## [Data listing]
-------------------------

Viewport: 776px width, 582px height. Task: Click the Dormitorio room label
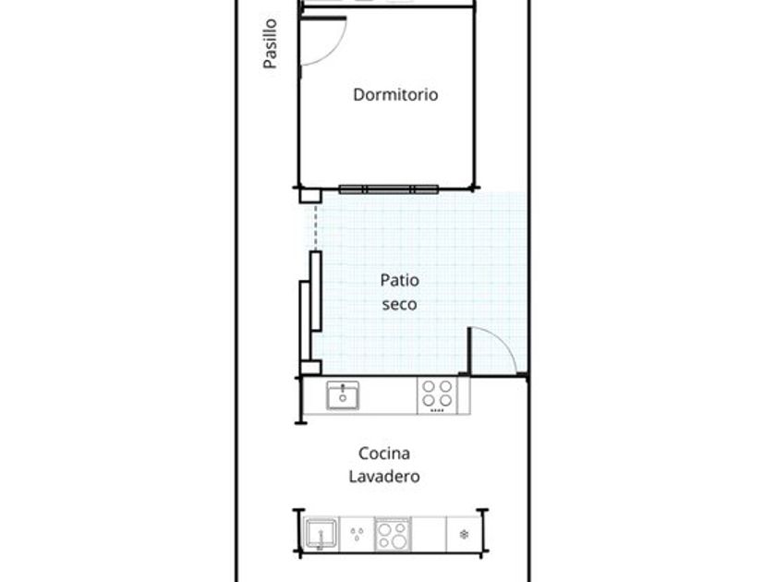click(x=395, y=94)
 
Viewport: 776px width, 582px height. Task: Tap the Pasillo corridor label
click(x=270, y=43)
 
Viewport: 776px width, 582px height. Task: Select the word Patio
click(x=399, y=280)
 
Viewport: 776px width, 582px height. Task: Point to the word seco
click(x=399, y=304)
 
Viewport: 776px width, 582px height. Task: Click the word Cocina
click(x=384, y=454)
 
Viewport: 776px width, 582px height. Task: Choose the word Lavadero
click(x=384, y=476)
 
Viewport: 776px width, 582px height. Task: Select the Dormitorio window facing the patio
click(x=389, y=189)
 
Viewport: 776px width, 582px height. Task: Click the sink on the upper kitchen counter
click(x=343, y=395)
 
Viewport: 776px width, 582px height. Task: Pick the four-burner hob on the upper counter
click(x=438, y=395)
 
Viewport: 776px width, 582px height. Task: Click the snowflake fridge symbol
click(x=464, y=535)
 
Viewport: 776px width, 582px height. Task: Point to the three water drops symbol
click(x=357, y=534)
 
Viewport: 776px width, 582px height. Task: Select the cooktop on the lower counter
click(x=393, y=535)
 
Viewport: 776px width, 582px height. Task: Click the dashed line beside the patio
click(x=316, y=227)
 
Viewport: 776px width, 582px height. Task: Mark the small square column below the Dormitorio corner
click(x=310, y=196)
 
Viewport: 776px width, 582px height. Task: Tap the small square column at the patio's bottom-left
click(x=310, y=368)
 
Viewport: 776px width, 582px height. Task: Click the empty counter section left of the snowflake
click(x=429, y=535)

-------------------------

## [Work to be completed]
Reproduce the records starting at the line that has "Viewport: 776px width, 582px height. Task: Point to the word" and stopping after the line that has "click(x=343, y=395)", requests included. Offset every coordinate in the answers by -104.

## [Solution]
Viewport: 776px width, 582px height. Task: Point to the word seco
click(x=295, y=200)
 
Viewport: 776px width, 582px height. Task: Click the word Cocina
click(x=280, y=350)
 
Viewport: 776px width, 582px height. Task: Choose the word Lavadero
click(x=280, y=372)
 
Viewport: 776px width, 582px height. Task: Select the Dormitorio window facing the patio
click(x=285, y=85)
 
Viewport: 776px width, 582px height. Task: Click the sink on the upper kitchen counter
click(x=239, y=291)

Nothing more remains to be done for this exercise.